March 20, 2006
Florida Attorney General Charlie Crist has issued investigative subpoenas to a website company that allegedly sells calling cards that allow parties to display fraudulent numbers on caller ID, a practice known as "spoofing."

Crist said spoffing allows stalkers, identity thieves, home intruders, telemarketers and possibly worse, to hide their identity when making calls to consumers.

One of the companies being investigated allegedly sells a virtual "calling card" for $10 that provides 60 minutes of talk time.
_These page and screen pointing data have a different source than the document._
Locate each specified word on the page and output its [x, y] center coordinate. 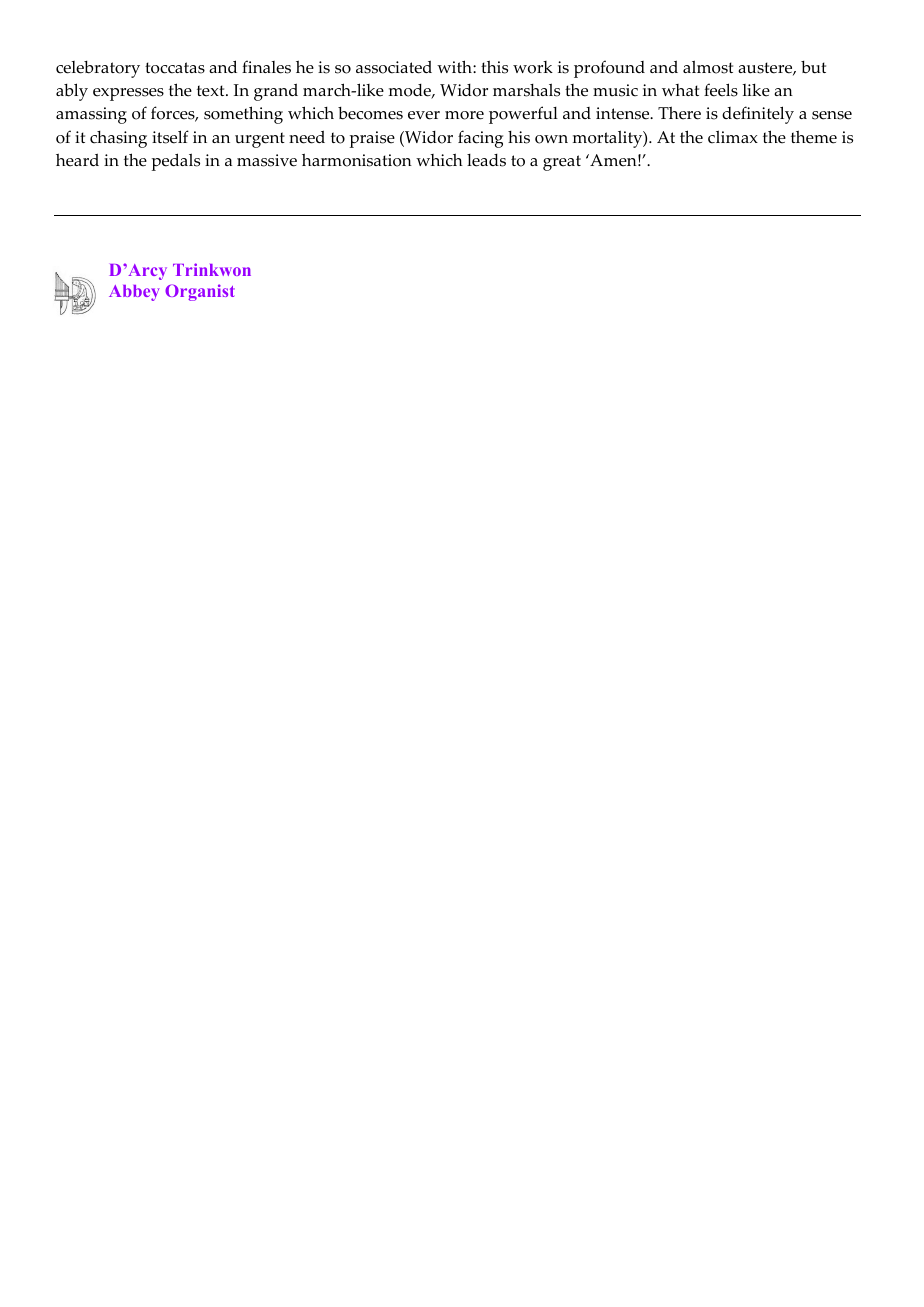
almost [708, 67]
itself [170, 137]
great [562, 163]
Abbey [134, 293]
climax [733, 137]
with [455, 66]
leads [486, 160]
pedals [176, 162]
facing [480, 139]
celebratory [98, 69]
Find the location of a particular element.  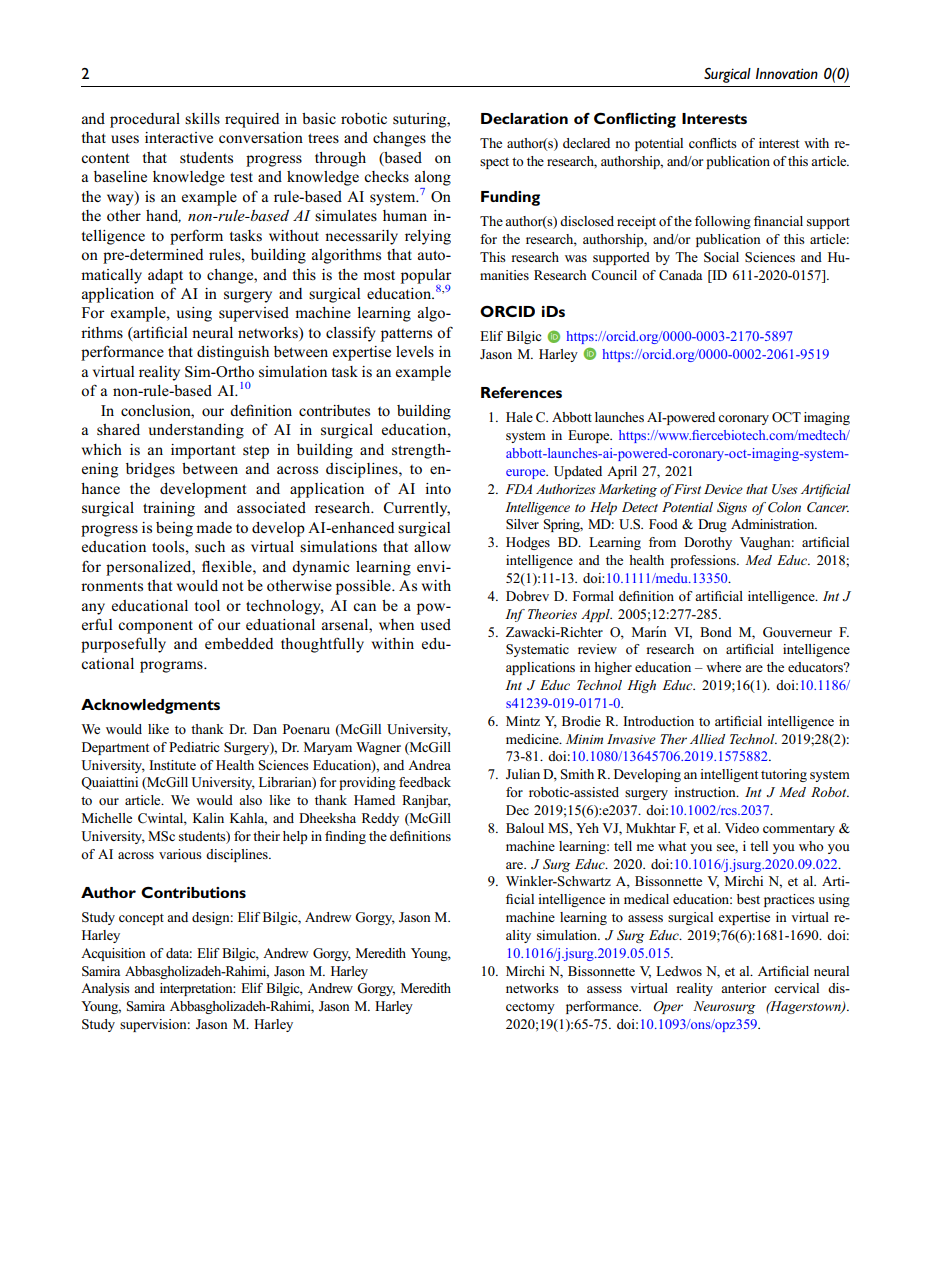

Declaration is located at coordinates (524, 118).
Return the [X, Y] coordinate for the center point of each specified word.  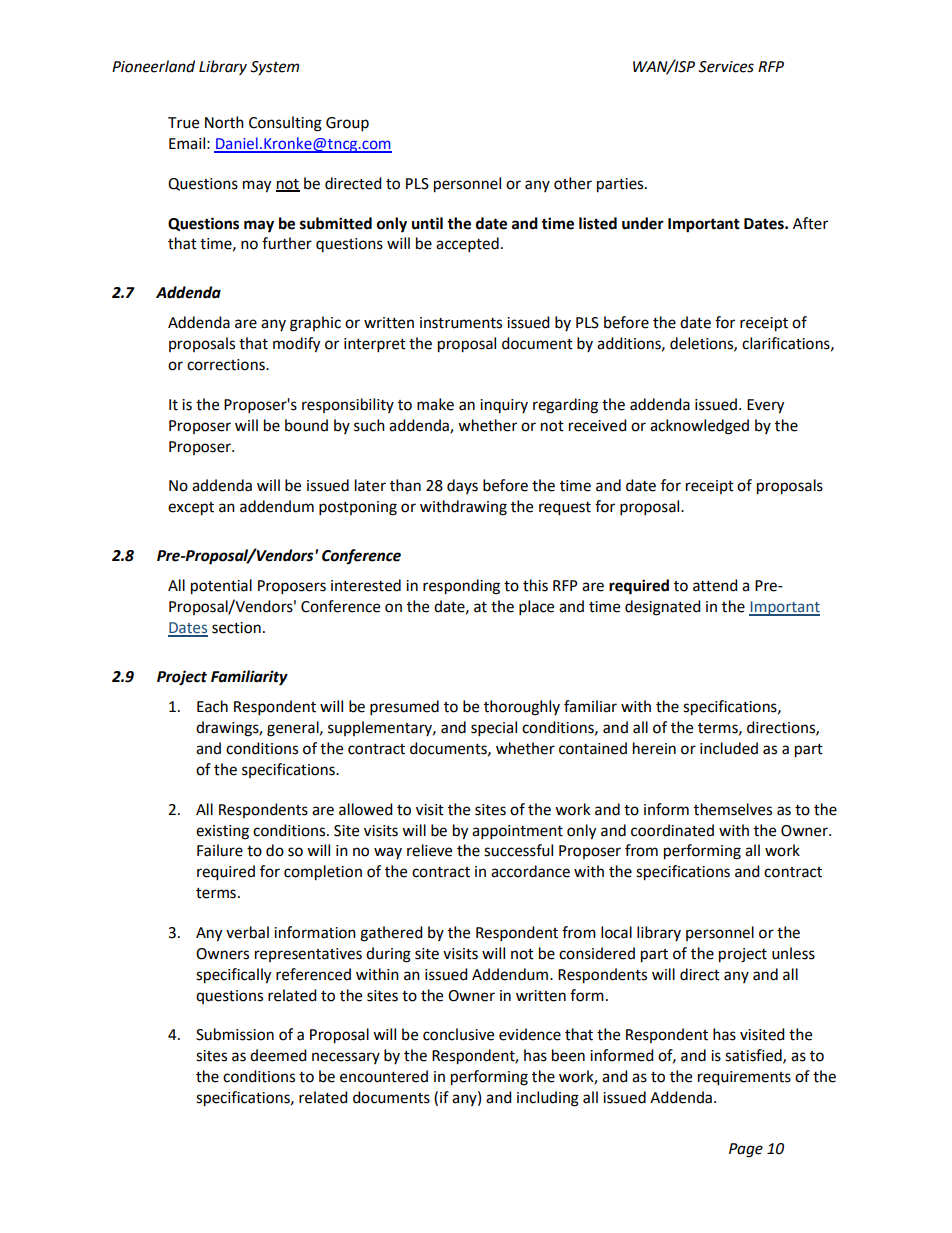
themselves [733, 809]
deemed [278, 1055]
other [573, 183]
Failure [220, 850]
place [536, 608]
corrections [227, 365]
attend [715, 585]
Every [765, 406]
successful [518, 850]
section [236, 628]
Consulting [285, 124]
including [548, 1099]
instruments [461, 323]
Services [726, 67]
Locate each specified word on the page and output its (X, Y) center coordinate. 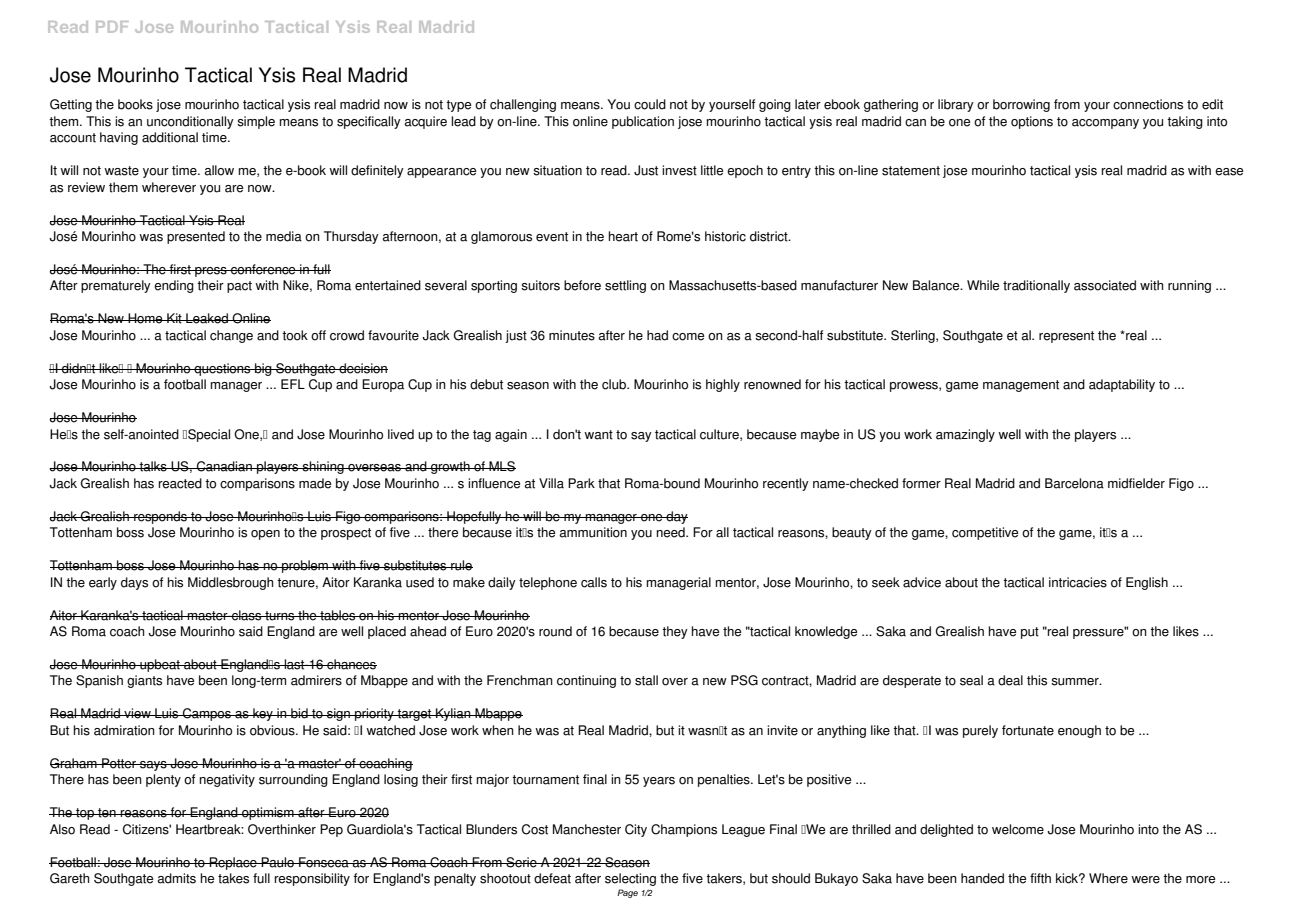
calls (594, 582)
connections (1148, 104)
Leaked (207, 318)
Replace (233, 863)
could (650, 104)
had (657, 335)
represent (1066, 337)
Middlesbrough (231, 583)
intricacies (1078, 582)
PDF (112, 27)
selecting (630, 879)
The user dials a toll-free number, then keys in the destination number and the number the caller wishes to display on caller ID.

The company's website also provides optional voice scrambling that can alter a person's voice, such as from male to female or adult to child, the Attorney General's office said.

"People use caller ID to protect themselves from unwanted calls and contact from those who would do them harm," said Crist. "It is wrong for individuals or businesses to deceive our citizens, and this cannot be allowed to continue unchecked."

The spoofing investigation comes on the heels of the Attorney General's filing of lawsuits against two Florida companies 1st Source Information Specialists, Inc. and Global Information Group, Inc.

The companies are accused of deceiving employees of wireless telephone companies, such as Cingular Wireless and Verizon, into selling private telephone calling records of Florida consumers. Investigators with the Attorney General's Office believe this practice may have been assisted by spoofing.

The subpoenas were issued under Florida's Deceptive and Unfair Trade Practices Act, Chapter 501 in Florida Statutes. Telemarketers are required by Federal Trade Commission regulations to make either their company's phone number or the phone number of the company or charitable organization they are representing visible on consumer caller ID systems.

Other concerns raised by spoofing include identity theft, as individuals can use spoofing to pose as a bank and steal personal account information from their unsuspecting victims.